June 5, 1805 - Scouting ahead of the Corps of Discovery, Meriwether Lewis and four companions sight the Great Falls of the Missouri River.
The Missouri River drops a total of 612 feet from the first of the falls to the last. From upstream to downstream, the five falls, which are located along a 10-mile (16 km) segment of the river, are:
- Black Eagle Falls (26 feet 5 inches)
- Colter Falls (6 feet 7 inches)
- Rainbow Falls (44 feet 6 inches)
- Crooked Falls, also known as Horseshoe Falls (19 feet)
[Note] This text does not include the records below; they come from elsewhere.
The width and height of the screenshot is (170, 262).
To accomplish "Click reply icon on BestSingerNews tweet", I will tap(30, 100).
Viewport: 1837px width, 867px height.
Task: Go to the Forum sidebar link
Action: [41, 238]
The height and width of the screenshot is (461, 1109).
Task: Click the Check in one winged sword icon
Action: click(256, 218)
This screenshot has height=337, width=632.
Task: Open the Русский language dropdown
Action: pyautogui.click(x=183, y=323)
- The Great Falls (87 feet)
The Mandan Indians knew of the cataracts and called them by a descriptive (but not formal) name: Minni-Sose-Tanka-Kun-Ya, or "the great falls." The South Piegan Blackfeet, however, had a formal name for Rainbow Falls, and called it "Napa's Snarling." No record exists of a Native American name for any of the other four waterfalls.
Four of the five waterfalls were given names in 1805 by the Corps of Discovery. Both Meriwether Lewis and William Clark named Crooked Falls. Clark named three of the remaining waterfalls on his map: "Great Falls", "Beautiful Cascade", and "Upper Pitch". "Beautiful Cascade" was renamed "Rainbow Falls" in 1872 by Thomas B. Rogers, an engineer with the Great Northern Railway. Colter Falls received its name from Paris Gibson, in honor of John Colter (a member of the Lewis and Clark Expedition). Black Eagle Falls is named for an account in Lewis' journal in which he describes how a black eagle had built a nest in a cottonwood tree on an island in the middle of the falls. It is not clear when the falls lost their original name of "Upper Pitch," but they had acquired their modern name by at least 1877.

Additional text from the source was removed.